Immunosuppressive Effects of A-Type Procyanidin Oligomers from Cinnamomum tamala

School of Pharmacy, Shanghai University of Traditional Chinese Medicine (SHUTCM), Shanghai 201203, China

Received 10 July 2014; Revised 13 September 2014; Accepted 16 September 2014; Published 30 October 2014

Academic Editor: Youn C. Kim

Copyright © 2014 Liang Chen et al. This is an open access article distributed under the Creative Commons Attribution License, which permits unrestricted use, distribution, and reproduction in any medium, provided the original work is properly cited.

Abstract

Cinnamon barks extracts have been reported to regulate immune function; however, the component(s) in cinnamon barks responsible for this effect is/are not yet clear.
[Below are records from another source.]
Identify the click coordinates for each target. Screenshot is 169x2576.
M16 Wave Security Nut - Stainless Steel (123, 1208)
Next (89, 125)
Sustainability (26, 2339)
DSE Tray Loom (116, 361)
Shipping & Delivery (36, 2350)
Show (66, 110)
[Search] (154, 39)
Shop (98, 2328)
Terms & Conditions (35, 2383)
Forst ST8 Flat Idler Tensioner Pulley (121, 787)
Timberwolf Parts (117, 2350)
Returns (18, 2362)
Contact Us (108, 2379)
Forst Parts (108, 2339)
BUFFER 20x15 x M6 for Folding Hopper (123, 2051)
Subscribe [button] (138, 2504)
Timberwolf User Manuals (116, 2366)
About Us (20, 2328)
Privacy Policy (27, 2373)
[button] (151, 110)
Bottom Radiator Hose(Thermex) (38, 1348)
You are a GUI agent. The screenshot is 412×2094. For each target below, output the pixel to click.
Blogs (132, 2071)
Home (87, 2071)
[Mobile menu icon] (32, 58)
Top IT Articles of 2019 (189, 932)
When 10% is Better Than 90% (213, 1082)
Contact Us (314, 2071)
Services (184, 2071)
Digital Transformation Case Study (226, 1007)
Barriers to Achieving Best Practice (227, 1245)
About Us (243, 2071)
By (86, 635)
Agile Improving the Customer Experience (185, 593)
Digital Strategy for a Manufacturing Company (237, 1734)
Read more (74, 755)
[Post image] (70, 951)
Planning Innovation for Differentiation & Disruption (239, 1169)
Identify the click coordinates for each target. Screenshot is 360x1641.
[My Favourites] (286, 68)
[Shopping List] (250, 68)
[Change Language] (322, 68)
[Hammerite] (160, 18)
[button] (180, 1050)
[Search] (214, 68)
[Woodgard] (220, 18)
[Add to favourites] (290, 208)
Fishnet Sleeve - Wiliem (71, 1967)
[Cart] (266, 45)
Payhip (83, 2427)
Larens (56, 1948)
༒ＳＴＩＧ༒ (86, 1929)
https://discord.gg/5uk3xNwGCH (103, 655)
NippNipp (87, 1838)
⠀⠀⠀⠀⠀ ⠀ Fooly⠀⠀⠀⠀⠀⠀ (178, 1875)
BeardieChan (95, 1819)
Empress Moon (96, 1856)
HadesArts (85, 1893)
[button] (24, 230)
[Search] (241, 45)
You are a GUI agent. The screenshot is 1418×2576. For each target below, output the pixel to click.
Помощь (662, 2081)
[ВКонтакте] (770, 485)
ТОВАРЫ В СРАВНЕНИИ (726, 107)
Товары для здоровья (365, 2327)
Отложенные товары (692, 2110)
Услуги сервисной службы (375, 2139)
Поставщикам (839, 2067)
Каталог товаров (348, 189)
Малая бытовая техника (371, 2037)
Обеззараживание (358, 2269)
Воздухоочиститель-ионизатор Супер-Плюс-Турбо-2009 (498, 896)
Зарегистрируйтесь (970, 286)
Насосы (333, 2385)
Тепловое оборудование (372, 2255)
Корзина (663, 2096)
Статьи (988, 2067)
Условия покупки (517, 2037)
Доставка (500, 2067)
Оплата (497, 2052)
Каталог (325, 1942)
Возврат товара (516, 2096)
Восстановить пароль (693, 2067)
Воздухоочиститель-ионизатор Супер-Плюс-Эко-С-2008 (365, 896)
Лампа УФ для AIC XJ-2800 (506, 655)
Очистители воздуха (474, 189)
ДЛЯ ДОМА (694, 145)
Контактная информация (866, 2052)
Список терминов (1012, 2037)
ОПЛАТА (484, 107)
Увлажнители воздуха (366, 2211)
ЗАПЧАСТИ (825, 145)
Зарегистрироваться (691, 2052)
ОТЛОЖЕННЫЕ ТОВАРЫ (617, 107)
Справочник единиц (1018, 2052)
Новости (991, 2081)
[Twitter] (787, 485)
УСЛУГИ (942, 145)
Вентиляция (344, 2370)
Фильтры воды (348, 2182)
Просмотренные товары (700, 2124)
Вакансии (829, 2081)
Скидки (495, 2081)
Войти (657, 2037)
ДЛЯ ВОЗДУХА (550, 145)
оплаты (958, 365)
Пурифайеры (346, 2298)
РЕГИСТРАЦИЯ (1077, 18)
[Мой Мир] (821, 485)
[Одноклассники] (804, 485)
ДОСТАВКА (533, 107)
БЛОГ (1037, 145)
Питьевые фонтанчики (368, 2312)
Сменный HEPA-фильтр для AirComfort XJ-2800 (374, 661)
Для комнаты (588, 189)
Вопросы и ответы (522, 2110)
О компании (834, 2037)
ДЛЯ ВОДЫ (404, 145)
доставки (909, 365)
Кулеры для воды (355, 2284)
The aim of this study is to find out the possible component(s) that can be used as therapeutic agents for immune-related diseases from cinnamon bark. In this study, the immunosuppressive effects of fraction (named CT-F) and five procyanidin oligomers compounds, cinnamtannin B1, cinnamtannin D1 (CTD-1), parameritannin A1, procyanidin B2, and procyanidin C1, from Cinnamomum tamala or Cinnamomum cassia bark were examined on splenocytes proliferation model induced by ConA or LPS. Then, the effects of activated compound CTD-1 on cytokine production and 2,4-dinitrofluorobenzene (DNFB) induced delayed-type hypersensitivity (DTH) response were detected to evaluate the immunosuppressive activity of CTD-1. It was found that CT-F and CTD-1 significantly inhibited the splenocyte proliferation induced by ConA or LPS. CTD-1 dose-dependently reduced the level of IFN- and IL-2 and intensively suppressed DNFB-induced DTH responses. These findings suggest that the immunosuppressive activities of cinnamon bark are in part due to procyanidin oligomers. CTD-1 may be a potential therapeutic agent for immune-related diseases.